Hay algunos ingenuos bien pensantes que creen que el Gobierno puede procurarnos el marco estable que ansían. ¡Craso error! Nuestros ministros están tan perdidos como nosotros y se asemejan a pollos sin cabeza correteando por la Moncloa. La seguridad singular que el ciudadano busca no se la pueden dar los políticos, ni una Administración totalitaria, sino que la debe lograr cada uno, asumiendo que vive en un mundo aceleradamente cambiante.

No hay que temer a las crisis, porque constituyen ventanas de oportunidad para los audaces. Sin ellas, no existiría la innovación. La inquietud, la zozobra, el desasosiego son claves para que dinamicemos nuestro potencial. El ingenio lo despierta la necesidad y el talante inconformista. Si estamos satisfechos, no inventaremos nada. Para que suceda algo mejor, tiene que morir lo obsoleto e implantarse, a veces con incomprensiones, la novedad. Todo proceso creativo valioso exige un entorno voluble, flexible y versátil, porque un escenario estático se resiste a sustituir lo mediocre que todavía funciona por lo nuevo.

Fuente: Actualidad Económica

La innovación requiere, además, una actitud proclive al asombro. Para descubrir lo inédito, hay que tener una mente abierta, bucear en lo no convencional y encontrar sentido a la diferencia ilógica. Esforzarse por el crecimiento interior para convertirse en la mejor versión de uno mismo siempre agranda la imaginación. En este intento, los medios de masas, y especialmente los ligados a las pantallas, hacen un flaco servicio al desarrollo de la creatividad. Cuando todo el mundo ve lo mismo y se emociona con idénticos relatos, la homogeneidad del pensamiento se instala en nuestras mentes, lo que facilita que nos manipulen los déspotas que administran la corrección política.

Aunque las actitudes sobre la innovación descritas no resulten mensurables, sí lo son los resultados que provocan. El Índice de Innovación Bloomberg es una buena medida. Utiliza métricas que incluyen el gasto en investigación y desarrollo (I+ D), la capacidad de fabricación y la concentración de empresas públicas de alta tecnología. Los criterios técnicos que usa este índice para valorar la innovación son: intensidad de la I+ D, valor agregado de la producción, productividad, densidad de empresas que desarrollan alta tecnología, eficiencia terciaria, concentración de personal de investigación y actividades patentadas.
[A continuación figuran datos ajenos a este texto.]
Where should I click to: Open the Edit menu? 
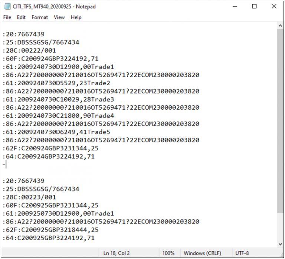(x=21, y=17)
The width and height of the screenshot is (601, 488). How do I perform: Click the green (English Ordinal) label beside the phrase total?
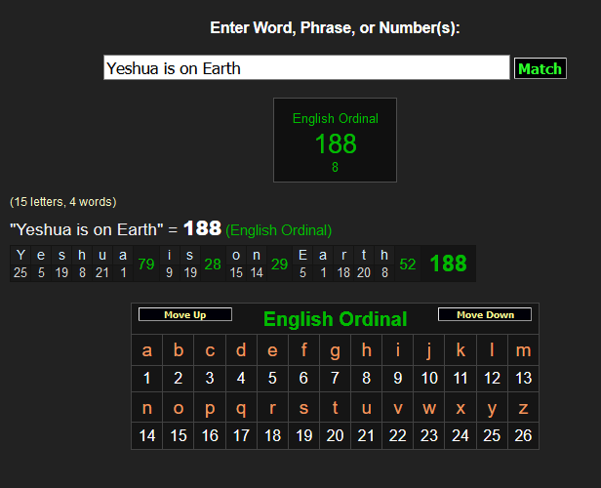(278, 230)
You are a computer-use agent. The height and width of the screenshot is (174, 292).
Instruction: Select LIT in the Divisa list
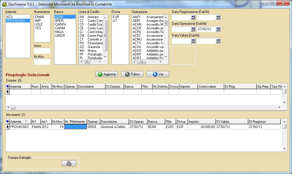(115, 21)
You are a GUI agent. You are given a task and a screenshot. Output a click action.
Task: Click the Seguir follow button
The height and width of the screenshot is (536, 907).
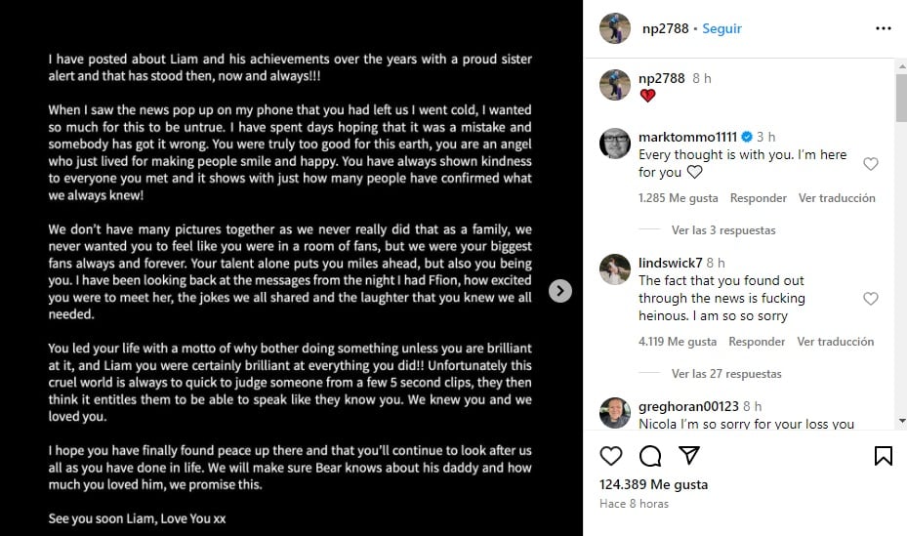(x=722, y=29)
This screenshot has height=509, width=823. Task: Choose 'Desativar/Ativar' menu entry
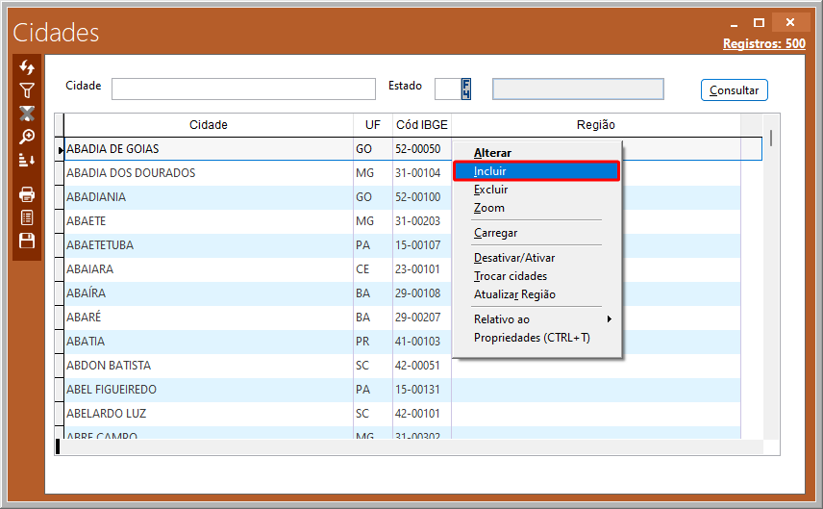pyautogui.click(x=514, y=258)

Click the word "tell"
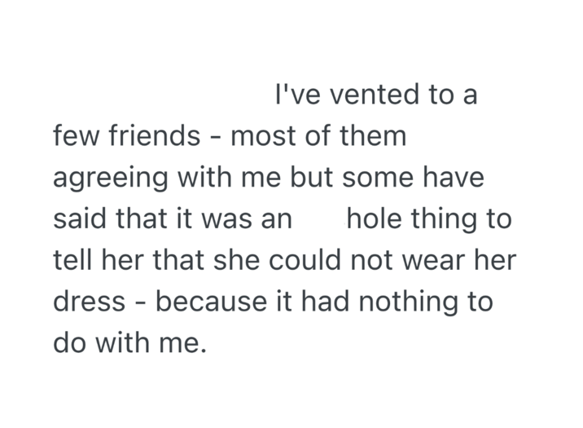click(72, 261)
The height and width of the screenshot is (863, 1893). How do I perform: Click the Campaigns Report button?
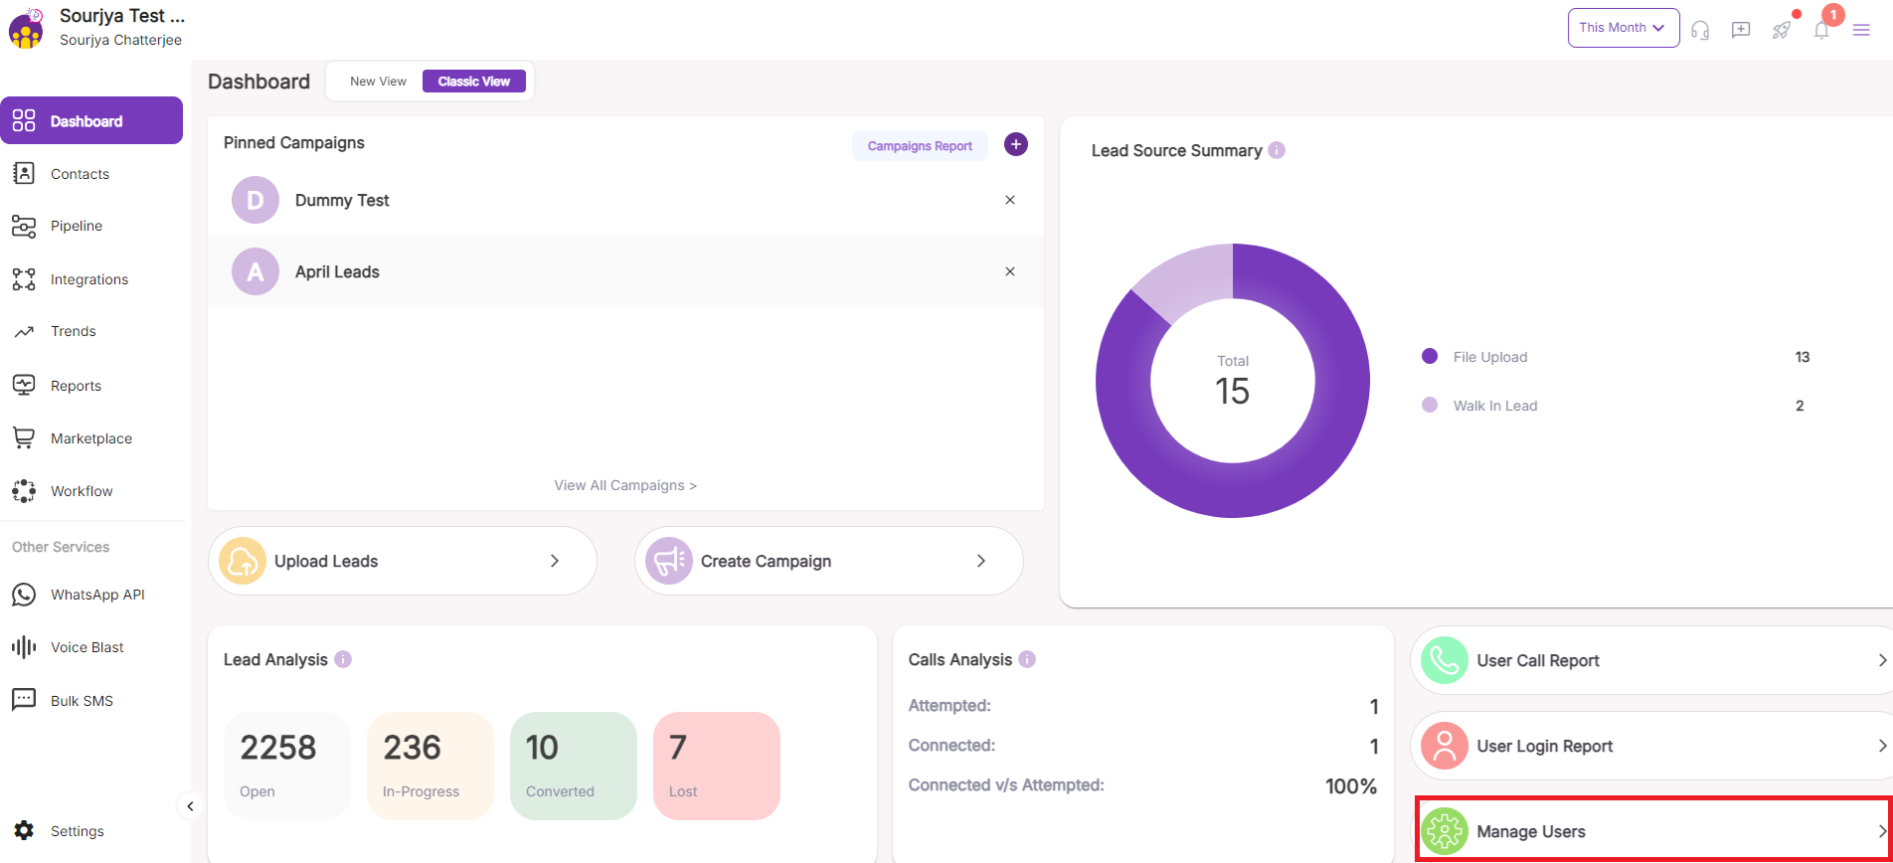pos(920,146)
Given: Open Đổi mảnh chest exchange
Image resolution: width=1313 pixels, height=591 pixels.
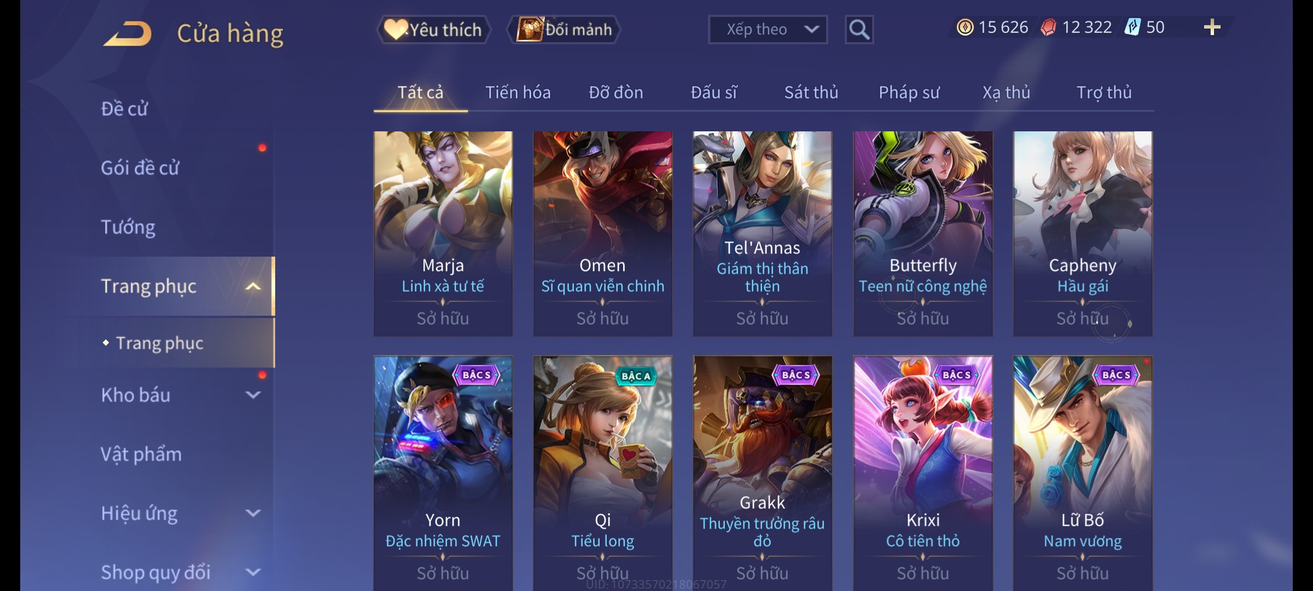Looking at the screenshot, I should (564, 30).
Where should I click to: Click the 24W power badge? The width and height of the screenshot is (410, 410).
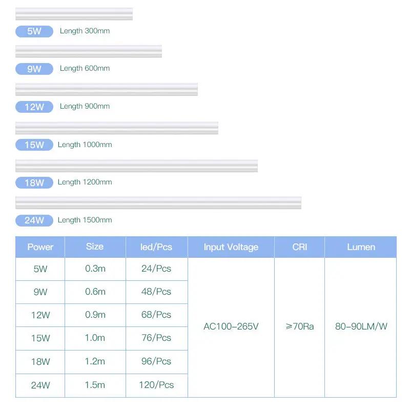pos(34,220)
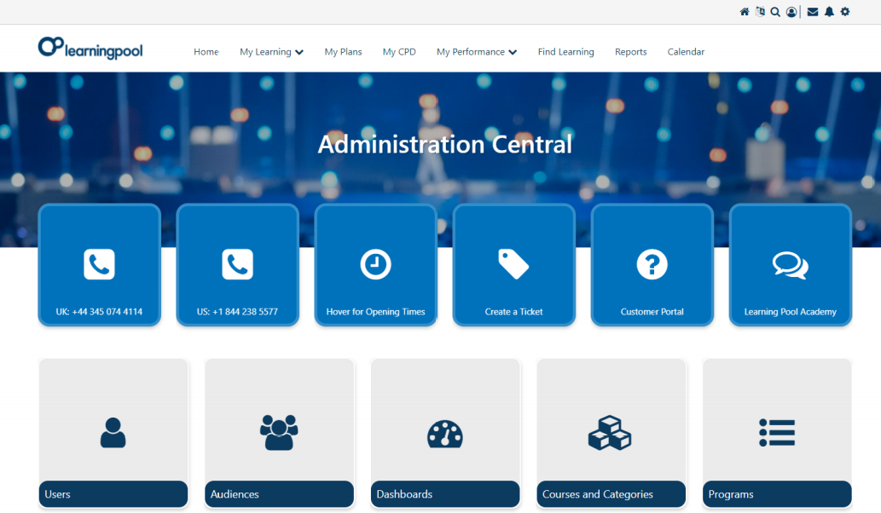Click the home icon in top bar

(745, 12)
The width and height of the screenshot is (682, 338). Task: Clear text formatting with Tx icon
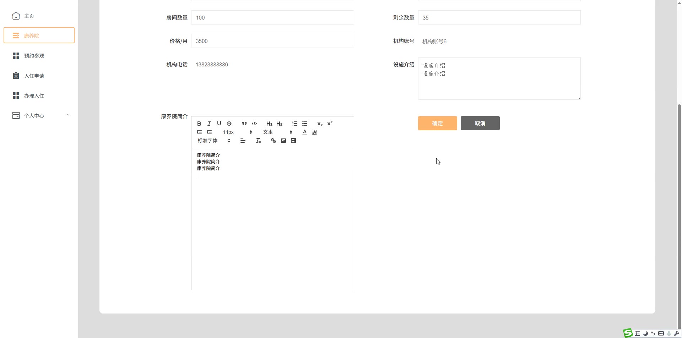[258, 141]
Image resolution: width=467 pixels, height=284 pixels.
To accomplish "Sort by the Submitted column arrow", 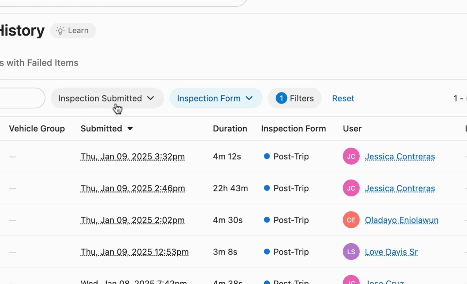I will [x=130, y=129].
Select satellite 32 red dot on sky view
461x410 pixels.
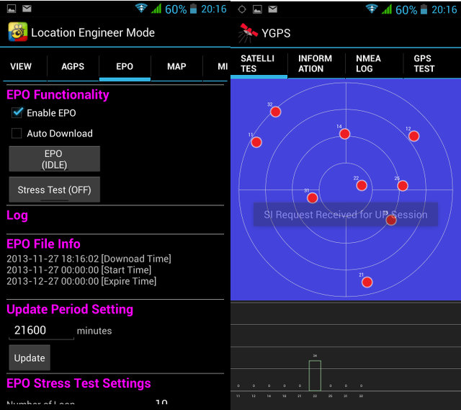click(275, 112)
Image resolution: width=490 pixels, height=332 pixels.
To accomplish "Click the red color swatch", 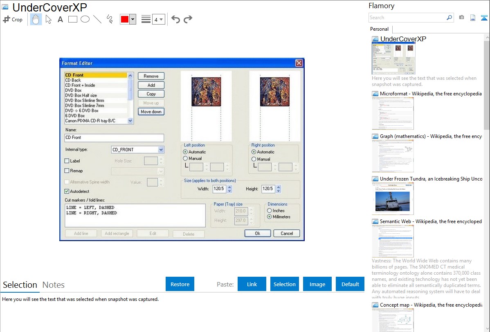I will pos(125,19).
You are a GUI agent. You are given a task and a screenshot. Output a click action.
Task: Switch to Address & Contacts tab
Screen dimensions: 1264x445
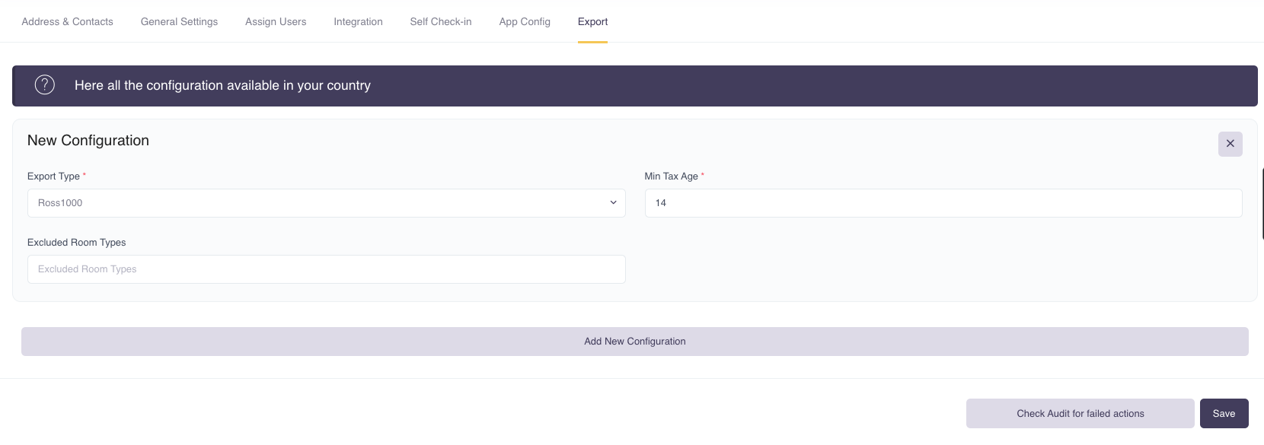67,21
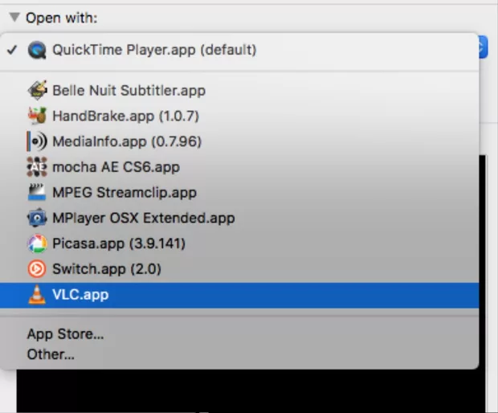Viewport: 498px width, 413px height.
Task: Click the MPEG Streamclip clapperboard icon
Action: pyautogui.click(x=37, y=193)
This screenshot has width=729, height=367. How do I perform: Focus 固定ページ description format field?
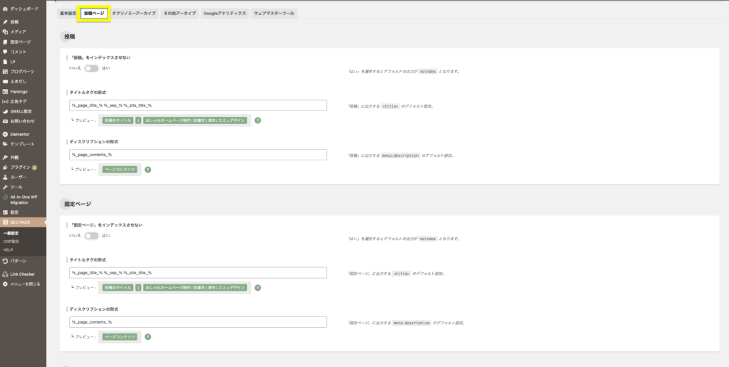click(198, 321)
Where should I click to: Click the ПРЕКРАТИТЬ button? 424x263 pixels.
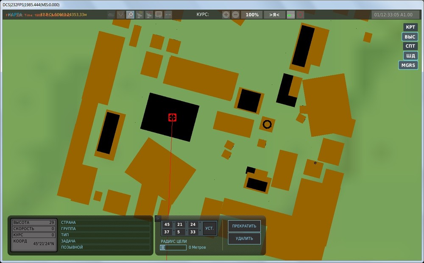(244, 226)
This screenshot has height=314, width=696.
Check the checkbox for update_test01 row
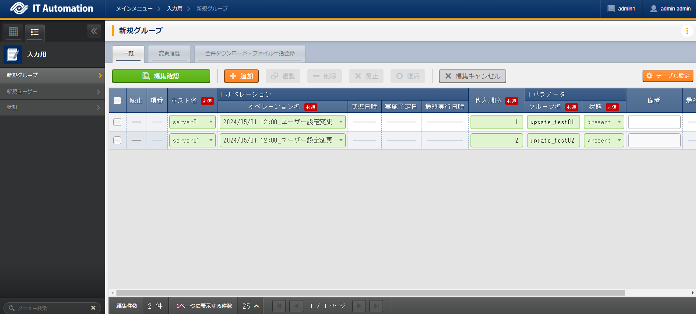(x=117, y=122)
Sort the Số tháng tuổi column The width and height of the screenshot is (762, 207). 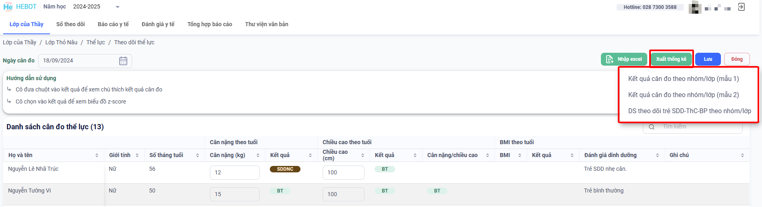click(197, 155)
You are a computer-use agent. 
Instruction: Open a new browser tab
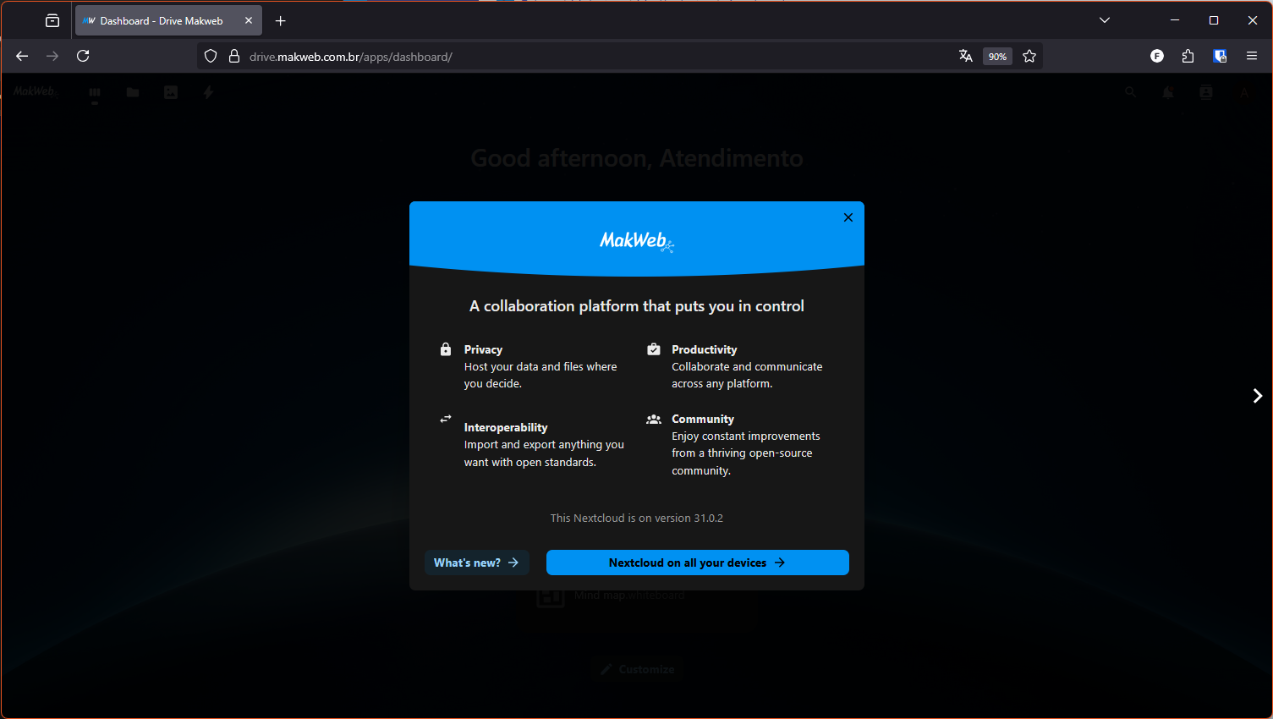pos(281,21)
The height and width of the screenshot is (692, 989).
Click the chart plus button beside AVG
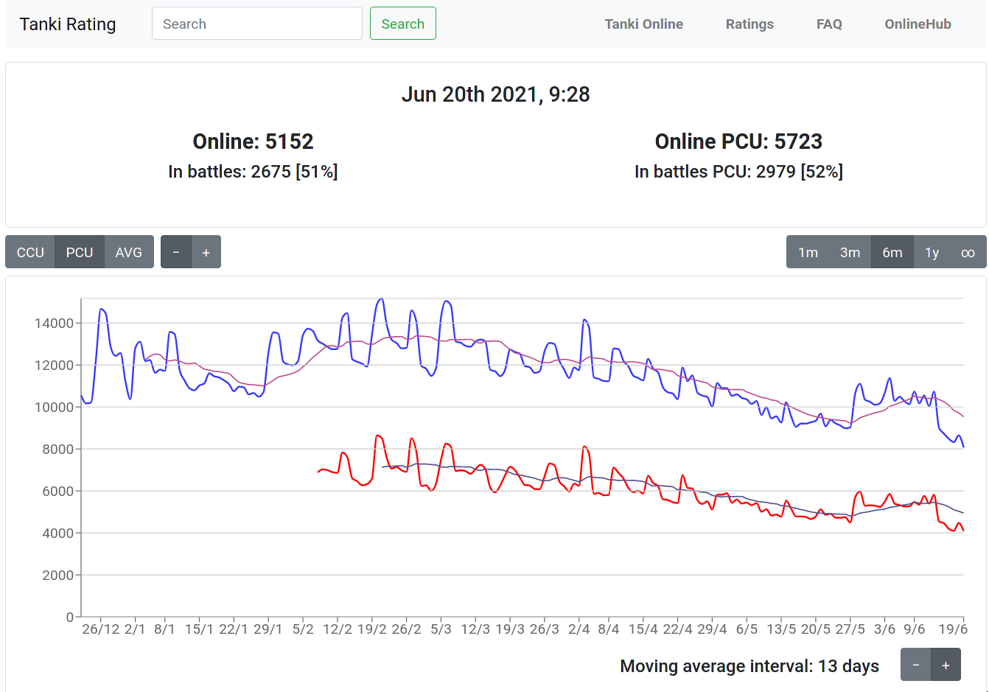point(206,252)
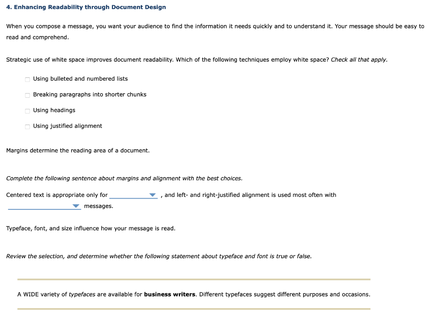
Task: Check 'Breaking paragraphs into shorter chunks'
Action: pyautogui.click(x=27, y=95)
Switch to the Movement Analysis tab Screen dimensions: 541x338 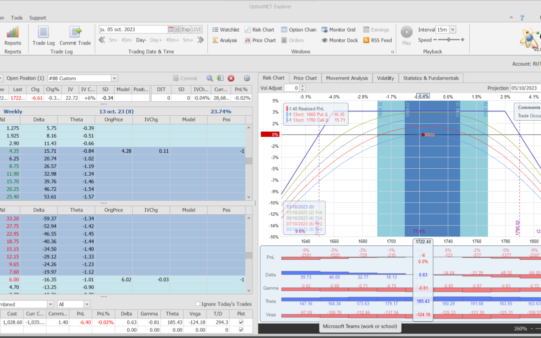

La clasificación muestra que la innovación española ocupa la vergonzosa trigésima posición en el mundo (65,11 puntos). Alemania encabeza la lista (88,21) y le siguen Corea del Sur (88,16), Singapur (87,01), Suiza (85,67) y Suecia (85,50). La validez de estas puntuaciones la refuerza el que su correlación con el porcentaje de PIB destinado a I+ D sea muy alta: de 0,793. España necesita reinventarse mediante incentivos a la I+ D, porque estancarse en la mediocridad nos convertirá en un país irrelevante.